Di Luwu, dengan tekun Khatib Sulaiman memberikan pengajaran agama Islam kepada raja, kalangan istana dan selanjutnya kepada seluruh rakyat Luwu. Tanpa kenal lelah dan penuh kesabaran, Khatib Sulaiman terus membimbing orang-orang yang telah memeluk Islam, hingga akhir hayatnya.
Khatib Sulaiman dikuburkan di desa Pattimang. Karenanya, ia juga dikenal dengan nama Datok Pattimang. Sampai saat ini kuburannya masih ada dan sering dikunjungi oleh masyarakat dari berbagai daerah. Kuburannya berada tidak begitu jauh dari makam La Pattiware yang terdapat di Kecamatan Malangke, Kabupaten Luwu.

Catatan

1 “Iya Tuan”. Puang adalah panggilan/gelar penghormatan di masyarakat Sulawesi Selatan.
2 Artinya “Maafkan saya Tuan“. Panggilan/gelar kehormatan.
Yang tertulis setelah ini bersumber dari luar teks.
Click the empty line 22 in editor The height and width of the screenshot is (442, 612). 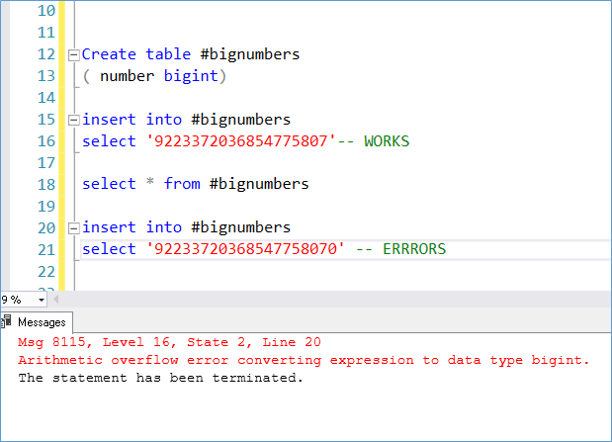(x=343, y=271)

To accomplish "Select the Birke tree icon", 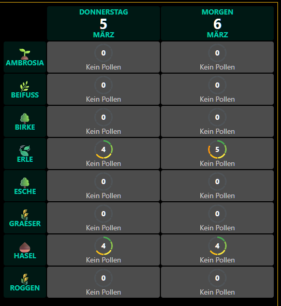I will (25, 118).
Gelar bangsawan di Luwu dan dipakai pula di beberapa daerah lainnya.
3 Dalam tradisi masyarakat Luwu (Sulawesi Selatan), jika rakyat mendapatkan rezeki yang melimpah (tangkapan ikan banyak, panen berhasil, dll) mereka biasanya mempersembahkan pula kepada Datu sebagai tanda syukur dan pengabdian (mereka selalu memberikan yang terbaik).
4 Ade’ Seppulo Dua (Hadat Dua Belas) adalah sebuah lembaga dalam struktur pemerintahan Kedatuan Luwu yang berfungsi semacam Majelis Permusyawaratan Rakyat.